Exercise requirements: Look over the entries that follow and work out how many lines contain "Nord". State the number only.

[Data items]
= Beginning of Section =
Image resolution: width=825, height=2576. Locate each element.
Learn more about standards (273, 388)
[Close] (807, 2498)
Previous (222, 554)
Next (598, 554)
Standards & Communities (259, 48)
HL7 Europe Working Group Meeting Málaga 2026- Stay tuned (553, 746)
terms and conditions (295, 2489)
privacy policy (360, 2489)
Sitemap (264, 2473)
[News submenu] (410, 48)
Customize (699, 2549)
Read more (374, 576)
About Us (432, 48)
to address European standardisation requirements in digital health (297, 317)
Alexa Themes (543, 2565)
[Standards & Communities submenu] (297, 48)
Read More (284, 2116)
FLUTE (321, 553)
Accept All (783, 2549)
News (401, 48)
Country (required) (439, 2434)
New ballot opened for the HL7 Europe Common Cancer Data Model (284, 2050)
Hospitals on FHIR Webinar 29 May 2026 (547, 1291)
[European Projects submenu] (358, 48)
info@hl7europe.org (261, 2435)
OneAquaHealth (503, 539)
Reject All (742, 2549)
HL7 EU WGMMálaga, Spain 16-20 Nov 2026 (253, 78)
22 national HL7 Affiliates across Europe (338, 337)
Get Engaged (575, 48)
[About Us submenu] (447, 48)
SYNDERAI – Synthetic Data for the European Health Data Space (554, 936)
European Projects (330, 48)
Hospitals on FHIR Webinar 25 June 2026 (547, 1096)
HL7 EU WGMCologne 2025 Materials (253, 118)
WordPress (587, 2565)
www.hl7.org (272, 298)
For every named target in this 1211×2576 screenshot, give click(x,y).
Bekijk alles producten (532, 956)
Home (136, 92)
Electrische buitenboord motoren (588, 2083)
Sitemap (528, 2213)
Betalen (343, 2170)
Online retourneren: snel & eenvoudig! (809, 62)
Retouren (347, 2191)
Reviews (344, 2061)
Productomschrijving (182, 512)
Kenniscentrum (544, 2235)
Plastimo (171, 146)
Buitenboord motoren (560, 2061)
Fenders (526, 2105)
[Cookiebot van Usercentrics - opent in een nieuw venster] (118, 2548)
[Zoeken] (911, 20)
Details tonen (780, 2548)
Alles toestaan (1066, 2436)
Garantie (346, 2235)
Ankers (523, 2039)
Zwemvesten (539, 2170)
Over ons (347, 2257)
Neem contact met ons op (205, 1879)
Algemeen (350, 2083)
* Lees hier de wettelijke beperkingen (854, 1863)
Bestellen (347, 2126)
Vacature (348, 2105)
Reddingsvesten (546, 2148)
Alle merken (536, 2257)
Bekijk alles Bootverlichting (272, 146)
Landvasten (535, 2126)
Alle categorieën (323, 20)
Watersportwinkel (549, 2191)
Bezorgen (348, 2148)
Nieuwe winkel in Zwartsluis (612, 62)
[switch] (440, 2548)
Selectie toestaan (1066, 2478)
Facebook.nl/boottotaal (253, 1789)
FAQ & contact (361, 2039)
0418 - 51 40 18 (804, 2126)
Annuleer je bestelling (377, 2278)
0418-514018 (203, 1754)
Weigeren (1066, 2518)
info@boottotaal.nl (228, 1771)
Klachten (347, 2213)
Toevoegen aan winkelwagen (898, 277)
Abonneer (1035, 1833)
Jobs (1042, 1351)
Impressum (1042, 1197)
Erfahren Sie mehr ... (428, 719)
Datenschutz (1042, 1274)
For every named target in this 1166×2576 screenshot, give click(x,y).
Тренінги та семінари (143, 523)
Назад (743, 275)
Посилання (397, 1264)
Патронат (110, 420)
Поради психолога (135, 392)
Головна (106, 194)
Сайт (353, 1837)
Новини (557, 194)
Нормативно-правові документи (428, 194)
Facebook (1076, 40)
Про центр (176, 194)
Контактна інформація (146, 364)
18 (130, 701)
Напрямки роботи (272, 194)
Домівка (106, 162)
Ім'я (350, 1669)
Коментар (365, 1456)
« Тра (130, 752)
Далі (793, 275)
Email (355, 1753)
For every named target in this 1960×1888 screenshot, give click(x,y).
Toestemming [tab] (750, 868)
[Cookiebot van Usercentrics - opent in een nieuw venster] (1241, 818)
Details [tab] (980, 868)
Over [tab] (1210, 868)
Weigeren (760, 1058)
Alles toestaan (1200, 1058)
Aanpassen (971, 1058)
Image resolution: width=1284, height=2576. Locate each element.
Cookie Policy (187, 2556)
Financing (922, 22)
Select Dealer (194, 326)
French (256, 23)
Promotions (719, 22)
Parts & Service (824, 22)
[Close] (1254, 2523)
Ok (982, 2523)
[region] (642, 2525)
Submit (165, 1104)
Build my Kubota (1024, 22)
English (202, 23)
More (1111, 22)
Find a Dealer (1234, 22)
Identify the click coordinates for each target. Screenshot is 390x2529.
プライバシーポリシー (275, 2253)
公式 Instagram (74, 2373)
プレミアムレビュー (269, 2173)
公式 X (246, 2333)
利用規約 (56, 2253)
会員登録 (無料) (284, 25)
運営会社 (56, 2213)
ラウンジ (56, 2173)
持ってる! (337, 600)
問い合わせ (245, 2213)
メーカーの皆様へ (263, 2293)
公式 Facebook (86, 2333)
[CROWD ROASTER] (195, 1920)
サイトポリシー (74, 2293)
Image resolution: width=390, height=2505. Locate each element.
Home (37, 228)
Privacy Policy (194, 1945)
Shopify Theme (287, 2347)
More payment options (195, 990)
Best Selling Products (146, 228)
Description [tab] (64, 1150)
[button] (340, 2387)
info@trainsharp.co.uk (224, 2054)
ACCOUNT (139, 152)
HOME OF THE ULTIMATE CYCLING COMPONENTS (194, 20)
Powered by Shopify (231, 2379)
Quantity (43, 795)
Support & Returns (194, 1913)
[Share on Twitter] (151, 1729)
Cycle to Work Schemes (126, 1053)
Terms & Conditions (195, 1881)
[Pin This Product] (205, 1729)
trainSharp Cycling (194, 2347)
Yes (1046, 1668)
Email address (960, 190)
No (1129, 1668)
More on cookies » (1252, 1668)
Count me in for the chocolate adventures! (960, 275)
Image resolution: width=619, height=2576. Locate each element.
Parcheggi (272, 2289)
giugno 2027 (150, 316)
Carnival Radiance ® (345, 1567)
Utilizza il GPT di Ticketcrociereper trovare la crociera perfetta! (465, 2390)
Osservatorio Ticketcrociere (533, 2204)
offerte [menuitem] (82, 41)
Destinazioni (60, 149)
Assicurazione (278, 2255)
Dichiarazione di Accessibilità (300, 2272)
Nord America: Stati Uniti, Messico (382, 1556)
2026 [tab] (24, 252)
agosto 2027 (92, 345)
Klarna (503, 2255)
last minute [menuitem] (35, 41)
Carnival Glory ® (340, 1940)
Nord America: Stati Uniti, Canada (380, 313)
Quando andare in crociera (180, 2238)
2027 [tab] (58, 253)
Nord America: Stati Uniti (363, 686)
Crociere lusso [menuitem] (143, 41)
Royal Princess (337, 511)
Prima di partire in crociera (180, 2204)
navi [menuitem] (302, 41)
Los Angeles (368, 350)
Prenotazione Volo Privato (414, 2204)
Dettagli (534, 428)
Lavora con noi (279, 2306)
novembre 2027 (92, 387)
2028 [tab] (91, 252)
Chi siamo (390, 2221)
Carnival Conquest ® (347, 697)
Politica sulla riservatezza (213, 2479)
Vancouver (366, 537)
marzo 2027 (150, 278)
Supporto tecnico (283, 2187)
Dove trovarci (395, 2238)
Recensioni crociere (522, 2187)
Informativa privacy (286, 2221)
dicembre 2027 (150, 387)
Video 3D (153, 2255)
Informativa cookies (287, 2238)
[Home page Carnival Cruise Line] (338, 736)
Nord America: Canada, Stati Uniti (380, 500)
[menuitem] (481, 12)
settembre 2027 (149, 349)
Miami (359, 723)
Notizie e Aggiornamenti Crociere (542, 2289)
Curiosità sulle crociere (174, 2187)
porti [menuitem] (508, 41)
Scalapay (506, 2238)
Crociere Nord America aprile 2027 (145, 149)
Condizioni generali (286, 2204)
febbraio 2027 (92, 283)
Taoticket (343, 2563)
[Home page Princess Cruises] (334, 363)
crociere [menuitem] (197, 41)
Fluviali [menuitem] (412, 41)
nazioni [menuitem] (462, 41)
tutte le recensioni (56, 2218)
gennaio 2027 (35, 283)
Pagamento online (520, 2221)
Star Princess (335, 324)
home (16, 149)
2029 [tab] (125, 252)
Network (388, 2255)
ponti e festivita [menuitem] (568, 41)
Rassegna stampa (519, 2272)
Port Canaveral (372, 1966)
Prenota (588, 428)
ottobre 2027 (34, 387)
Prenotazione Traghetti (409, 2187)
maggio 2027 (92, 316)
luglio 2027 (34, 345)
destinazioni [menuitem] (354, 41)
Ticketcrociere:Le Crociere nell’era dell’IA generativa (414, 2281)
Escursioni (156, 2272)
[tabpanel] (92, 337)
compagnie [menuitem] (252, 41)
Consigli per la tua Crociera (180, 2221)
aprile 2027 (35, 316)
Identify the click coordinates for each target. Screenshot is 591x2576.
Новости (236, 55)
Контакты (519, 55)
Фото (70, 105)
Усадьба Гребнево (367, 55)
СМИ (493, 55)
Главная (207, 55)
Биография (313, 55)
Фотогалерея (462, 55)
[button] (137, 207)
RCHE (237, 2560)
= End of Section =
Your solution: 5